[Source data]
◇ ◇ ◇ ◇ ◇ ◇ ◇
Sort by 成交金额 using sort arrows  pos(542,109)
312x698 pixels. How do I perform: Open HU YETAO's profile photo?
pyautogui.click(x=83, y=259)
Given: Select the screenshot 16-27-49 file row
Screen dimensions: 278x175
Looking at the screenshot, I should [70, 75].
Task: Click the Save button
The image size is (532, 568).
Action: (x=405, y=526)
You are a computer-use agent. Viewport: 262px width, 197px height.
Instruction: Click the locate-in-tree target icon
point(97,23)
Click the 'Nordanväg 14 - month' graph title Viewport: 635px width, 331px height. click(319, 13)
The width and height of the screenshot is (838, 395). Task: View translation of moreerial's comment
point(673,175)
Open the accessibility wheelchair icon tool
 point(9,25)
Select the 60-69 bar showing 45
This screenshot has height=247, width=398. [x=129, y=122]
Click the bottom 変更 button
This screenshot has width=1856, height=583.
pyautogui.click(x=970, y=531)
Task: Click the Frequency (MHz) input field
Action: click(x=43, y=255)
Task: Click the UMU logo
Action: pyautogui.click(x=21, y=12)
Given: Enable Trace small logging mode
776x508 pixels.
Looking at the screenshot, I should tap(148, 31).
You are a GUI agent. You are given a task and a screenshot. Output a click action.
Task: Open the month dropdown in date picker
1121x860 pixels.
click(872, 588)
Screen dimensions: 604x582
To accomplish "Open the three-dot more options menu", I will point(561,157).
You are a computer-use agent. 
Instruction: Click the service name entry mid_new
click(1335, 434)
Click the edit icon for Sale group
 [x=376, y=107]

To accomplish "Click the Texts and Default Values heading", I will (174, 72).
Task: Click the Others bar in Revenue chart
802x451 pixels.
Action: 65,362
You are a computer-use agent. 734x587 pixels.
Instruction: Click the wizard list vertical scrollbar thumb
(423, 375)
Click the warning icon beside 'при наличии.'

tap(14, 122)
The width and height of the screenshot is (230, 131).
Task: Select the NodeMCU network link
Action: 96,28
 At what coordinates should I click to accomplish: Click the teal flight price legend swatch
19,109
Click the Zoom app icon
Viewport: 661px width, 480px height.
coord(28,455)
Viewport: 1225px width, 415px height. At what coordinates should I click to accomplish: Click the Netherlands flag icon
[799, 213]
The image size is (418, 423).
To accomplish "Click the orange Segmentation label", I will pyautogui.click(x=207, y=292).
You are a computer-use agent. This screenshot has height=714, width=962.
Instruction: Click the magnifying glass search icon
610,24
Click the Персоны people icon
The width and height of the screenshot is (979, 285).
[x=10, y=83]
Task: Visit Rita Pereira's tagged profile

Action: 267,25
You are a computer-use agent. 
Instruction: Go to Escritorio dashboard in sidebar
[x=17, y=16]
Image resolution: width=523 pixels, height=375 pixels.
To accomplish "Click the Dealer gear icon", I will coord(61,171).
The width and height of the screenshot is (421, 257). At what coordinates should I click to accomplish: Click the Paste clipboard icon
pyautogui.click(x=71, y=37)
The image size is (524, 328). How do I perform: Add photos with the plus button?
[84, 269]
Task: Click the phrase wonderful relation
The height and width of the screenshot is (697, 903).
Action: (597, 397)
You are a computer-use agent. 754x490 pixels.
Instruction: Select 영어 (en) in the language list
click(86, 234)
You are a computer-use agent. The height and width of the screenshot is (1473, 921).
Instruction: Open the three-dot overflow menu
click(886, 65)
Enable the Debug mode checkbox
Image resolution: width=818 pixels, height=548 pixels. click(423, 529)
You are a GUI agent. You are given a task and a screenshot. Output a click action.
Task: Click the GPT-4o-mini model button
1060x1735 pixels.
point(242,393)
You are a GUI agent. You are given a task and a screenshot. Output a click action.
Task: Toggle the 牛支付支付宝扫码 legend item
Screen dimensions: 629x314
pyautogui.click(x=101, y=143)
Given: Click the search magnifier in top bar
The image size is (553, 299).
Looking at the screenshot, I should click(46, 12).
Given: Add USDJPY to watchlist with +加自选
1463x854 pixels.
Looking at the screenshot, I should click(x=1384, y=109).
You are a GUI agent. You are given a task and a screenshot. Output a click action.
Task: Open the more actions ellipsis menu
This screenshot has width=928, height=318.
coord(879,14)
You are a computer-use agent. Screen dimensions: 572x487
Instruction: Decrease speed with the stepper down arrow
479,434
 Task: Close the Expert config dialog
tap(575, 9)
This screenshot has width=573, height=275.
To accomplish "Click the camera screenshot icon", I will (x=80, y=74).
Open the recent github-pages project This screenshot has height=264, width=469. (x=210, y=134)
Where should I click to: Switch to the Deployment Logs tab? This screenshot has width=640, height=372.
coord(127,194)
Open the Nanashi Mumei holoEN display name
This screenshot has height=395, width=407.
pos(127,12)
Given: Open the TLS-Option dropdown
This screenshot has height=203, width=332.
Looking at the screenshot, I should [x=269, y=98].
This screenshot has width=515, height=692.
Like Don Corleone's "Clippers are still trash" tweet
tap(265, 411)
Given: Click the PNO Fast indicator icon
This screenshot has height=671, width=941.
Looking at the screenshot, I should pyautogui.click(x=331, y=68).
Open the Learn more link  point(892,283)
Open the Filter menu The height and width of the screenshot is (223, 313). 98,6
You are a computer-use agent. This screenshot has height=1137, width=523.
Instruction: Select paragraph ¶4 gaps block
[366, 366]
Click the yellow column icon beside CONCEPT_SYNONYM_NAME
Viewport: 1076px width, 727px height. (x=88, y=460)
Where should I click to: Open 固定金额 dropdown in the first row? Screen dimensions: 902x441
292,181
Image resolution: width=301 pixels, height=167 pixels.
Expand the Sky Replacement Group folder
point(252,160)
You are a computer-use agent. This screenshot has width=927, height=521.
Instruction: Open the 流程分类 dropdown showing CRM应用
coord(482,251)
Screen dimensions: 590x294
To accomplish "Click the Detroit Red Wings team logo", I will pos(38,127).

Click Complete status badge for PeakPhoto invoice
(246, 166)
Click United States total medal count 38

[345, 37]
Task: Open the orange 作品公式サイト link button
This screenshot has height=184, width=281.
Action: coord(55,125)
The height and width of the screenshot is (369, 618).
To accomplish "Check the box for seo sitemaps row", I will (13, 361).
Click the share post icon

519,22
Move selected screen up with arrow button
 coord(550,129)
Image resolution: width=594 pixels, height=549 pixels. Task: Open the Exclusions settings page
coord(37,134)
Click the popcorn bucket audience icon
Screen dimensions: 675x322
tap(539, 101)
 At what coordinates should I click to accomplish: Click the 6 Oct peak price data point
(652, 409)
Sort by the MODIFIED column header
◇ ◇ ◇ ◇ ◇ ◇ ◇
## Problem requirements
Copy every line of the records above, starting with the first, up to and including the line containing "Click the 'Nordanväg".

## Written reply
Sort by 成交金额 using sort arrows  pos(542,109)
312x698 pixels. How do I perform: Open HU YETAO's profile photo?
pyautogui.click(x=83, y=259)
Given: Select the screenshot 16-27-49 file row
Screen dimensions: 278x175
Looking at the screenshot, I should [70, 75].
Task: Click the Save button
The image size is (532, 568).
Action: (x=405, y=526)
You are a computer-use agent. Viewport: 262px width, 197px height.
Instruction: Click the locate-in-tree target icon
point(97,23)
Click the 'Nordanväg 14 - month' graph title Viewport: 635px width, 331px height. click(319, 13)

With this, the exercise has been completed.